When you reach the line holding "The height and", please begin to restate the lines word for word and continue through the last one in the material, excluding pictures.

———

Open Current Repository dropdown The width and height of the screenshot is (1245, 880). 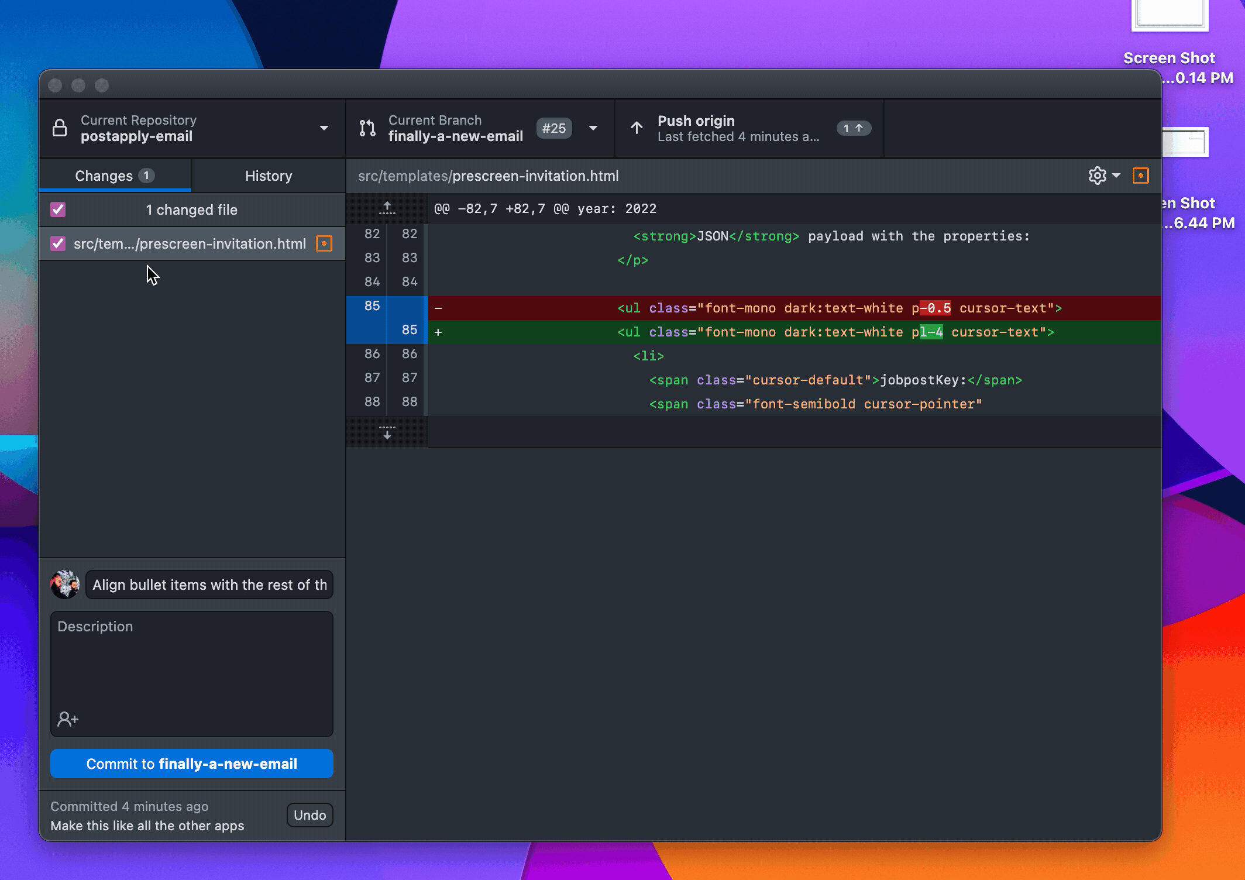pos(324,128)
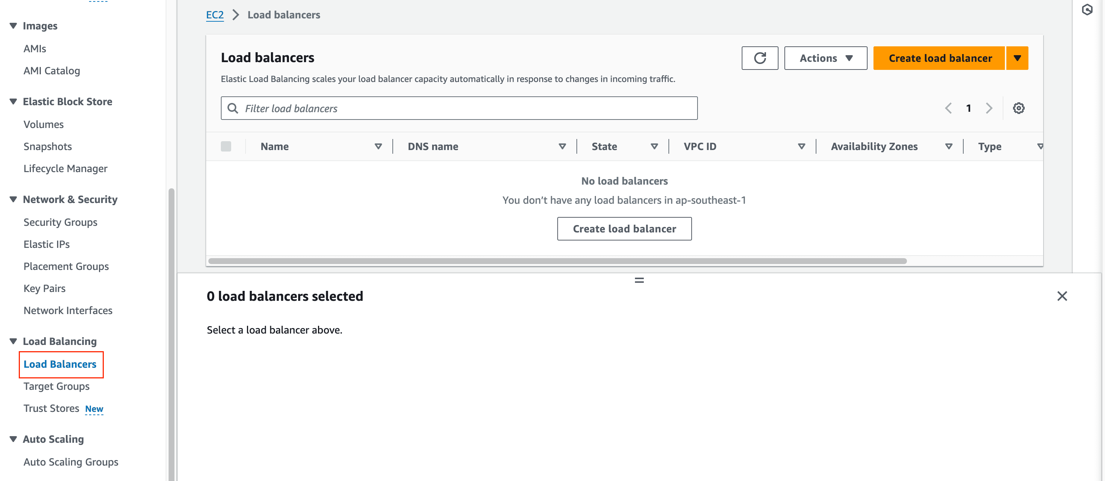Viewport: 1105px width, 481px height.
Task: Open Target Groups in sidebar
Action: tap(56, 386)
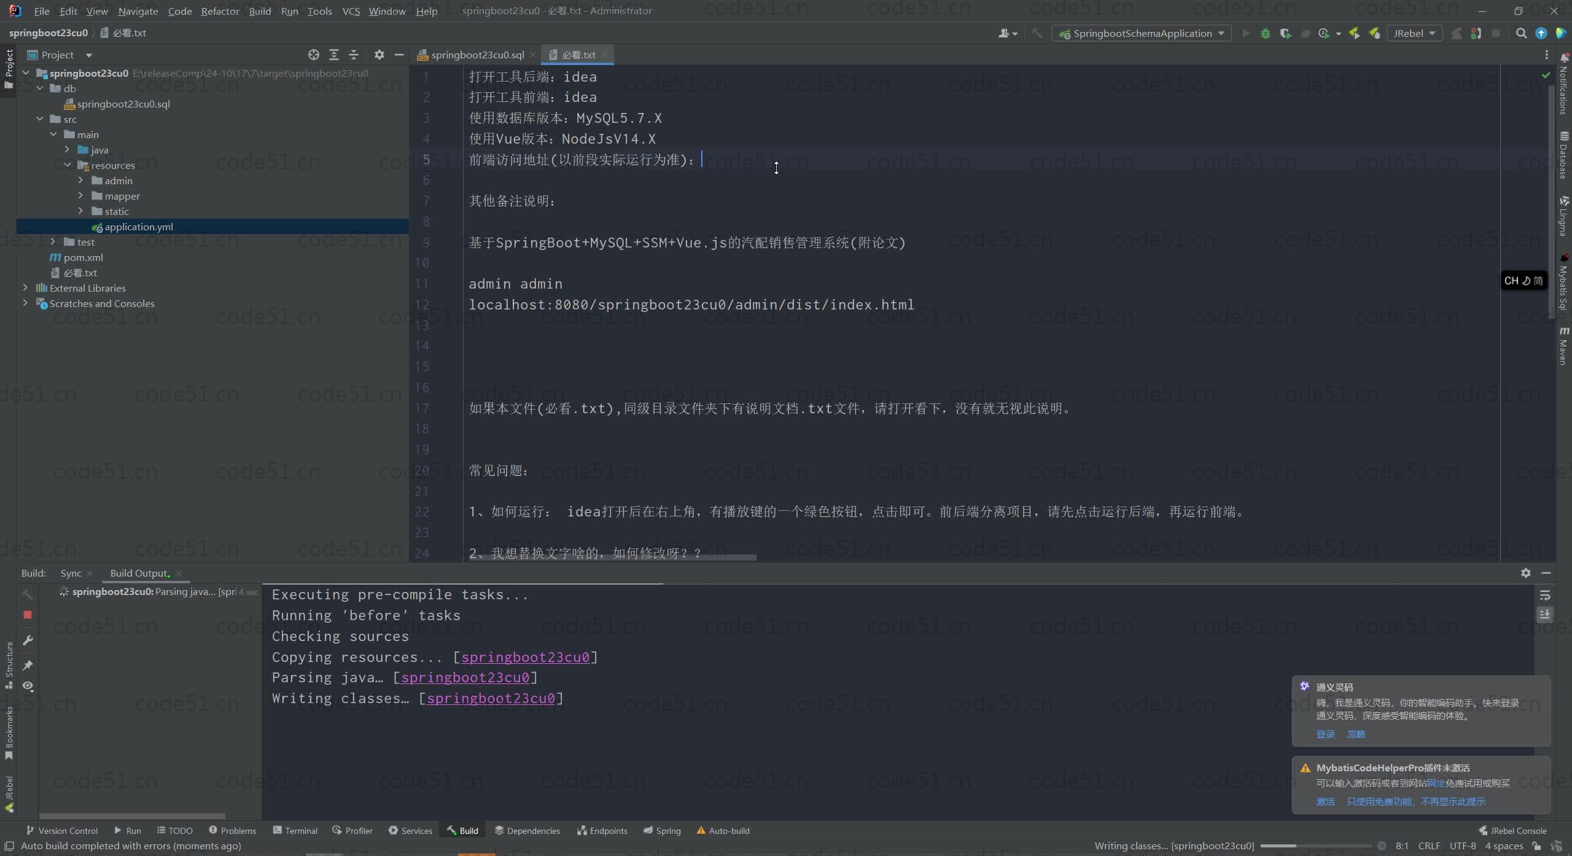Expand the java folder in project tree
1572x856 pixels.
67,150
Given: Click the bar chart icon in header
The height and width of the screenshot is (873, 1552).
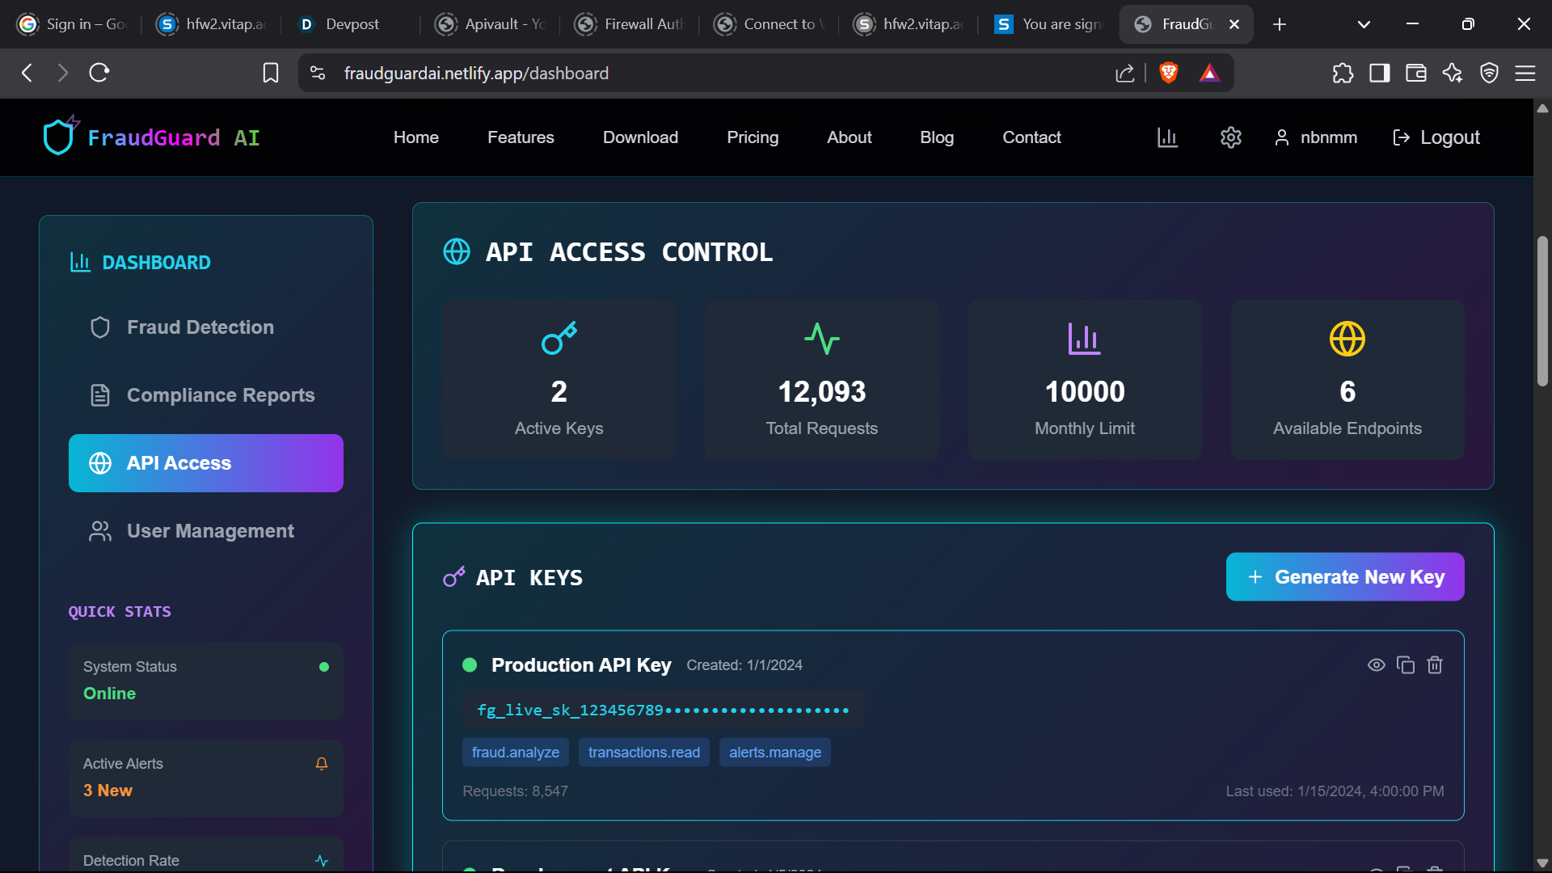Looking at the screenshot, I should (1167, 137).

———

## [Solution to the exercise]
The height and width of the screenshot is (873, 1552).
Looking at the screenshot, I should (1167, 137).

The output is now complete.